Publication Date : 19-09-2012


GroupM Global president Dominic Proctor delivered a sobering address at the Spikes Asia Festival of Creativity, saying that Asia is still a follower rather than a global leader in advertising creativity.

According to Proctor, the quality of creative output from the Asian marketing, creative and media business has not grown in tandem with the economic growth here over the last 15 years.

“Overall, business here in Asia-Pacific is still a follower rather than a leader; and it could be a leader,” he said on the final day of the three-day creative advertising and communications festival organised by Lions Festival s and Haymarket yesterday.

Proctor, who is Spikes Asia Awards 2012 jury president for media, said that based on the whole body of work entered into the show this year, including entries in categories other than media, Asia still had to make “a lot of progress”.

While the good work was “very good and sometimes brilliant,” he said there were not enough of them and they came from “far too few places” in the region.

“If Australia wasn't part of the region and India as well for the media awards it would be rather sad,” said Proctor, who founded GroupM's first media agency, Mindshare, in Asia in 1997.

He said the world expected Asia to lead from here rather than follow, but it was not happening.

“In the 15 years that I've been involved in the region, I've seen the market double and double again. This gives us (in Asia) the platform and the opportunity to be global leaders and not to be just followers,” he said.

Proctor said advertising agencies, advertisers and media owners should ask themselves whether they were keeping pace with technology.

He said questions that clients should ask themselves were:

- Is your agency developing adaptive marketing capability - including data repositories and decision-making engines - so media planners and buyers can analyse data in real time to optimise expenditures?

- Is your agency investing enough in innovation and creativity?

- Are your agencies integrated and collaborative enough?

- Do we have the talent in our businesses to take advantage of all the opportunities?

“The answer (to the last question) overwhelmingly is no,” Proctor said.

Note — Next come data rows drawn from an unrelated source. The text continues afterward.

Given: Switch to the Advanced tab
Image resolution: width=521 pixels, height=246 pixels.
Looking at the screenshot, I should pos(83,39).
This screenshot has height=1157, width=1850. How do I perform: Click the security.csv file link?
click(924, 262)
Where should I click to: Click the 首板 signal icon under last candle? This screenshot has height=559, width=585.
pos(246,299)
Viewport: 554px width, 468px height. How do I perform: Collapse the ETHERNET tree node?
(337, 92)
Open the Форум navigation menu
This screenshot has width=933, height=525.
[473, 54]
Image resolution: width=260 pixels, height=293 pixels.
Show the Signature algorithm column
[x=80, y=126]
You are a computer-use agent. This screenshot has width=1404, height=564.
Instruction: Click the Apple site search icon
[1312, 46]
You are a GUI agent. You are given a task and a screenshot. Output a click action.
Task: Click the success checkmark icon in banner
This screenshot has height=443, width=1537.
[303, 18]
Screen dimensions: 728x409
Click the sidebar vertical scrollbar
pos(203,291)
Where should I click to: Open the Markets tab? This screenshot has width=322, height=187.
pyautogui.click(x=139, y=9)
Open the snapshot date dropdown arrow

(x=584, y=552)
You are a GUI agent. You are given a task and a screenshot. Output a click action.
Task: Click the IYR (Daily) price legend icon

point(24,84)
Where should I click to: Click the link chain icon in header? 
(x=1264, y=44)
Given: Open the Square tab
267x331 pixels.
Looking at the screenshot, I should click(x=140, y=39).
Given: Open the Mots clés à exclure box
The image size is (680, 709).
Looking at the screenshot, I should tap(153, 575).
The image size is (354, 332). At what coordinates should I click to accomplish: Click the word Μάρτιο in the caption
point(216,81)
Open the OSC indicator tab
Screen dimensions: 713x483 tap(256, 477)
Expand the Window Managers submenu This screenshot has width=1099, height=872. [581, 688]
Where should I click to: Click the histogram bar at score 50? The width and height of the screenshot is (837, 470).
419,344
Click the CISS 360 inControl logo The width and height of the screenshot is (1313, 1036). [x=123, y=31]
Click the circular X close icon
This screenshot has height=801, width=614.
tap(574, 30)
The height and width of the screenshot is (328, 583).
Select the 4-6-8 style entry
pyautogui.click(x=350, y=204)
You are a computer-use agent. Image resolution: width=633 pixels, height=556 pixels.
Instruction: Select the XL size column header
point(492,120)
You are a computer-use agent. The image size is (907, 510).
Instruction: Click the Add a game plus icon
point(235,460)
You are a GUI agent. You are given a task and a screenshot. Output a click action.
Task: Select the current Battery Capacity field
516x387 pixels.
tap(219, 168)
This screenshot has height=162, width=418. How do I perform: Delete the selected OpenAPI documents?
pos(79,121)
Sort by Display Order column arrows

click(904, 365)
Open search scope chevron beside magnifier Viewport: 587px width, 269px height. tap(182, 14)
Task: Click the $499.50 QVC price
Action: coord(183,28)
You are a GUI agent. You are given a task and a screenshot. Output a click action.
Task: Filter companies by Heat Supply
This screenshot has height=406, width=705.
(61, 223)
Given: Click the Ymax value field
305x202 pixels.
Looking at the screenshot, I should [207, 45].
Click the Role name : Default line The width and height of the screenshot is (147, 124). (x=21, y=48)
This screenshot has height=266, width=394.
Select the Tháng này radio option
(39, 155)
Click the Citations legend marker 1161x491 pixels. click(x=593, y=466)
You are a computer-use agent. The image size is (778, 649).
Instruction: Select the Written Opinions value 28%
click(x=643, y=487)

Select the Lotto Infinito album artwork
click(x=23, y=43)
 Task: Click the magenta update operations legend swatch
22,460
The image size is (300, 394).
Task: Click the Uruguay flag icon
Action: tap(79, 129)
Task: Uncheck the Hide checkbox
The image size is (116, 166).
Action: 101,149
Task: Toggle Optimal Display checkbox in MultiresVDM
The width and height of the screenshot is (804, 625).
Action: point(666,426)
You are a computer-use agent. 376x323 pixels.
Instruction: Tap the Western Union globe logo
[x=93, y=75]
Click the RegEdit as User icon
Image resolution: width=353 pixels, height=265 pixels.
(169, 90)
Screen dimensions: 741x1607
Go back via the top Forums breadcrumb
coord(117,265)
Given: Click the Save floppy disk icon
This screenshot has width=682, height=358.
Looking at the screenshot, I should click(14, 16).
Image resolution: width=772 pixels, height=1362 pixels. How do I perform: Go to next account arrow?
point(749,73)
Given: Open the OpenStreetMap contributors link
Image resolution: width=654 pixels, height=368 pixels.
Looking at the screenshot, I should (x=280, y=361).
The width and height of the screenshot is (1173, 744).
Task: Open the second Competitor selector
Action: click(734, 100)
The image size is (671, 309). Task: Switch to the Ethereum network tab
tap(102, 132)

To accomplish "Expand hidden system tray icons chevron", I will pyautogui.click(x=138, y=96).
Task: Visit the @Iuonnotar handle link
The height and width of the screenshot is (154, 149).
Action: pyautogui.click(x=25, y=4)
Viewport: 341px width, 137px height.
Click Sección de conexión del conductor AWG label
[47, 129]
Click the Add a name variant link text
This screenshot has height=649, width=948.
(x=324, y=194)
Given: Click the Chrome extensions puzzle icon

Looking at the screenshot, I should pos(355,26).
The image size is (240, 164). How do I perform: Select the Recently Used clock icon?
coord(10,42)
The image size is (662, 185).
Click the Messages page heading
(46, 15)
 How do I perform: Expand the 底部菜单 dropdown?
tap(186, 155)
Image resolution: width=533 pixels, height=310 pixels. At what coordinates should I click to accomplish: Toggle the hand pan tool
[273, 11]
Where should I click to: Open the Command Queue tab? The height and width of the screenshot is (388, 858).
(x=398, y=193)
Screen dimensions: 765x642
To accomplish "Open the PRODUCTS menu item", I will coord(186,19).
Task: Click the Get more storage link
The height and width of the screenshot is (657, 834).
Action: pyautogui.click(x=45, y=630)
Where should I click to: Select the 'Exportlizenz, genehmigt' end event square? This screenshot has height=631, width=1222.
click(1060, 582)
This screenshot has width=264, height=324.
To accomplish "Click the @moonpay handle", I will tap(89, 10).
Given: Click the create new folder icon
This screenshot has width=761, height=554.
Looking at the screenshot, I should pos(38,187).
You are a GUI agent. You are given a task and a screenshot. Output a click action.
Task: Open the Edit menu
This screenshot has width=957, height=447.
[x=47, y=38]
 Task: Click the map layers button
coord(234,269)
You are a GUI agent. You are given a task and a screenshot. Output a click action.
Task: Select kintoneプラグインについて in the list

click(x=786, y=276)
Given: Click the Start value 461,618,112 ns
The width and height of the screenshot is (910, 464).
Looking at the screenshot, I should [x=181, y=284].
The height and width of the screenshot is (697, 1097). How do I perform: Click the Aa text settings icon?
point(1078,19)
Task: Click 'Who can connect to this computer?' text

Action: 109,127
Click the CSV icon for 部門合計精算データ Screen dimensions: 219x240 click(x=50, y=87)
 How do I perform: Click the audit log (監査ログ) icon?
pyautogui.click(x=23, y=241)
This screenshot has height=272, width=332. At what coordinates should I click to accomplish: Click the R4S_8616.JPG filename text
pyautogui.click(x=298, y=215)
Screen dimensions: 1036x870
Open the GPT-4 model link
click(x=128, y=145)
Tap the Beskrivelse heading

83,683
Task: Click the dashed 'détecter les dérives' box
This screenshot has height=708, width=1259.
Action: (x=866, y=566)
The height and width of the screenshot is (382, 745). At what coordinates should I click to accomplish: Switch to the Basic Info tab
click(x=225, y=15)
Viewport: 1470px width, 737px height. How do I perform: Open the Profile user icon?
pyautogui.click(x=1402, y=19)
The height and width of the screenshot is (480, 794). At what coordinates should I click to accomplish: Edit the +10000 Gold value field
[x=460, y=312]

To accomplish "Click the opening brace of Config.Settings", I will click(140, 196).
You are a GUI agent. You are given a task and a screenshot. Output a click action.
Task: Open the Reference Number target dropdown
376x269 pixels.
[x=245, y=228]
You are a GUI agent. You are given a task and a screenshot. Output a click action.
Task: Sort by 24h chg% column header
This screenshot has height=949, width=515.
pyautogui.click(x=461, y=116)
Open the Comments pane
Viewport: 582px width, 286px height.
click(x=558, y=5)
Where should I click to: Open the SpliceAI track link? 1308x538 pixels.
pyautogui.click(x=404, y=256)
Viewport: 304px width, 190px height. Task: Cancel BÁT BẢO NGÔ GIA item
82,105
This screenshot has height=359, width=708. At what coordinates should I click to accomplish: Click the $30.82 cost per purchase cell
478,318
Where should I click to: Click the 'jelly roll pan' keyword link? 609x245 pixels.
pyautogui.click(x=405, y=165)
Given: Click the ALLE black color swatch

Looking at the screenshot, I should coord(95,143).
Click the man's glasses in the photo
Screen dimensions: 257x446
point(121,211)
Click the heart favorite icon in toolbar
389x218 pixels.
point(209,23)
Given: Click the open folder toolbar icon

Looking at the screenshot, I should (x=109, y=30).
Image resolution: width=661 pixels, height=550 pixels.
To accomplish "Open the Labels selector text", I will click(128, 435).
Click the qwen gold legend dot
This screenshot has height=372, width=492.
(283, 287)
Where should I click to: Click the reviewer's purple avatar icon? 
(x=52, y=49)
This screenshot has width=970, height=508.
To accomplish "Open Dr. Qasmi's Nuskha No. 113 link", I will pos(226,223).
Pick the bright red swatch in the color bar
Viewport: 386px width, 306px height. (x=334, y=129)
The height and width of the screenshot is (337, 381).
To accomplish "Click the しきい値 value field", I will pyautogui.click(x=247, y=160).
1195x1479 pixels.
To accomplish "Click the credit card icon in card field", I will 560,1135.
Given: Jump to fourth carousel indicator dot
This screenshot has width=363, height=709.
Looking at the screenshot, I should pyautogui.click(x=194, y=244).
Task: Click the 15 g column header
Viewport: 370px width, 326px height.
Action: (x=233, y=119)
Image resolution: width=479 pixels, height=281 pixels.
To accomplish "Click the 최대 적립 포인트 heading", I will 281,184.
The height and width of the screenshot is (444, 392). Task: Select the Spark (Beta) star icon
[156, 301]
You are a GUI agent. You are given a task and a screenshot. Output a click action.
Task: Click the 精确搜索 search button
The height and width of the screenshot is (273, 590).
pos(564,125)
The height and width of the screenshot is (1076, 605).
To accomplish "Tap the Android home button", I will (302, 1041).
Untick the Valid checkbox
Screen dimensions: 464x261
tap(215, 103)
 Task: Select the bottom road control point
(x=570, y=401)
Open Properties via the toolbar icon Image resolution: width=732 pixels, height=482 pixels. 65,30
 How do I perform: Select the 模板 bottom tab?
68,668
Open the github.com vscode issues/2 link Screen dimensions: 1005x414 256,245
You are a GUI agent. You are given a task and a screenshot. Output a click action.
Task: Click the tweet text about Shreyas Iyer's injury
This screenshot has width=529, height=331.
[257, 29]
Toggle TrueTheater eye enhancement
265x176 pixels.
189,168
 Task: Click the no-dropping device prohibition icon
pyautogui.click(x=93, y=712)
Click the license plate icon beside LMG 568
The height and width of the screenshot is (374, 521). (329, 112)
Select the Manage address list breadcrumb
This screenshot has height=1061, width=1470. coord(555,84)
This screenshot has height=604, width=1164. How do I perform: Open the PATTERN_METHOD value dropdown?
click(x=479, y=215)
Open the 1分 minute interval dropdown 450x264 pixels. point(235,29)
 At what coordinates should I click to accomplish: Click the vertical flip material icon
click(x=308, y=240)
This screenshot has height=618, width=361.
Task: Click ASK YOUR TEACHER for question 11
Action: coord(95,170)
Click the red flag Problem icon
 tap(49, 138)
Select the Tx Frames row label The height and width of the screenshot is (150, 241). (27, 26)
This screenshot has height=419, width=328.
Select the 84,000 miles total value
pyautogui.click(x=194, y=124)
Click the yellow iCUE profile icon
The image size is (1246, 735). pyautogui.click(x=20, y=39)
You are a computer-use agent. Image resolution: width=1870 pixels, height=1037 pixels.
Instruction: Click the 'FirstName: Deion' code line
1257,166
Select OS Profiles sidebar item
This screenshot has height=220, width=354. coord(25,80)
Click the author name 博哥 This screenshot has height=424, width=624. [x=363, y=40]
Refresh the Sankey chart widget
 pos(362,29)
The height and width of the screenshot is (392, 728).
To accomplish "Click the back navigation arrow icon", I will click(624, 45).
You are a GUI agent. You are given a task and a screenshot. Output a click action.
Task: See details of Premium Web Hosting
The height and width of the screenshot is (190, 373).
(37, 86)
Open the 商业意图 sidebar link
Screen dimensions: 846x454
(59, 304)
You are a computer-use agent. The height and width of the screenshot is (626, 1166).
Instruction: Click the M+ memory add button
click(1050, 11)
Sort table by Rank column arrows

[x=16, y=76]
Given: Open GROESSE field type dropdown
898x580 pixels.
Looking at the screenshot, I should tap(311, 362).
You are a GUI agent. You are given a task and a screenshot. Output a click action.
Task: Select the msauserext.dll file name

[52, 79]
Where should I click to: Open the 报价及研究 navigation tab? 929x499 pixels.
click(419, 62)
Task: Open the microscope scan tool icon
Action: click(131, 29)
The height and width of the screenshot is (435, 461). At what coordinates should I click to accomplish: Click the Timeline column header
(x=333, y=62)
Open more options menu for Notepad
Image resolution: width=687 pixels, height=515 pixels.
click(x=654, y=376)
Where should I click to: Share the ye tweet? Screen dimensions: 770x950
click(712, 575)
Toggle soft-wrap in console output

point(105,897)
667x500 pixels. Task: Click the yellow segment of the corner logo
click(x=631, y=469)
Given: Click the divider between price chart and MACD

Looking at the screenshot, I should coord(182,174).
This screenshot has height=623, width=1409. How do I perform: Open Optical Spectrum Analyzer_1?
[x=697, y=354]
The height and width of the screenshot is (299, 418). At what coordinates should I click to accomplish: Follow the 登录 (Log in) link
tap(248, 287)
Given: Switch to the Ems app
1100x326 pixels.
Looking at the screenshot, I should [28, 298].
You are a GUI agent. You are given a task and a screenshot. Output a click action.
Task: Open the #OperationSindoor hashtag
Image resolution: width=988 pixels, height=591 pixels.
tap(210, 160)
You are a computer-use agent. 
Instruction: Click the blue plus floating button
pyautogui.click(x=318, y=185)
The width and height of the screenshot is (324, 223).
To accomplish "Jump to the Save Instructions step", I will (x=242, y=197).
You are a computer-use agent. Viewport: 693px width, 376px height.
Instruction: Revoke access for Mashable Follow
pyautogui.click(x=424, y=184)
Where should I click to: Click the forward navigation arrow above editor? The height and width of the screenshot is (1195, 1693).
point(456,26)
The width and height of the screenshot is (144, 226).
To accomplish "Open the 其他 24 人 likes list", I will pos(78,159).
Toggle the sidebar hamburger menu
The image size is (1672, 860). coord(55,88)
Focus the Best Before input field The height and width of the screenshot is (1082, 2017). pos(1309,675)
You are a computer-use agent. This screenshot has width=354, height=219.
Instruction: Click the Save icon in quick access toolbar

He warned Asia not make the same mistake that Europe and America did in the past, which was not investing enough in talent.

At another session, DraftFCB global retail and promotions officer Tina Manikas highlighted ways to create promotion and activation that could change consumer behaviours.

Manikas, also Spikes Asia 2012 president for the direct, promotion and activation jury, said marketers should make the benefits immediate and the first step in the consumer's journey simple.

On the latter, she said: “If you tell consumers, Buy eight and you get the two for free,' that is not as effective as saying I'll give you the two for free first and then you fill out the card to buy eight.' It's all about messaging and what matters to people and how they matter to you.”

Manikas also noted other ways, including:

- Making a threat: Australia-based Tontine put an expiry date on its pillows to avoid problems with bed bugs;

- Making it vivid: US carrot farmers boosting baby carrot sales by selling them in loud, junk food packaging;

- Leveraging social proof: Brazilian retailer C&A using clothes hangers embedded with screens which showed how many “likes” the respective items received on Facebook in real time; and

- Making it scarce: An Argentinian publisher encouraged reading of physical books by printing an anthology of new authors using special ink which disappeared two months after opening.

At another session, BBDO Asia, Middle East and Africa chairman and CEO Chris Thomas noted the link between creativity and effectiveness.

He said that cross-tabulating the Gunn Report with IPA Effectiveness Awards' best archive of creatively awarded work worldwide, there was “clear empirical evidence” that the creatively-awarded work was 11 times more efficient in building market share than the non-awarded work.

Thomas said the most powerful strategy with the biggest impact on ad clients' profitability was setting a fame-based objective for the campaign. “That is not just brand awareness. We need to make the brand famous own a space in people's minds, clearly define what that space is, and get people talking about it.

He also cited that Millward Brown data showed emotionally-based work was more likely to drive events.

TV continued to be an important medium for marketers, he said. “A few years ago, if you stood up in conferences and said TV advertising is really important, you would seem old-fashioned. TV advertising spend around the world is growing. Equally true is the importance of interplay between the online and offline worlds.”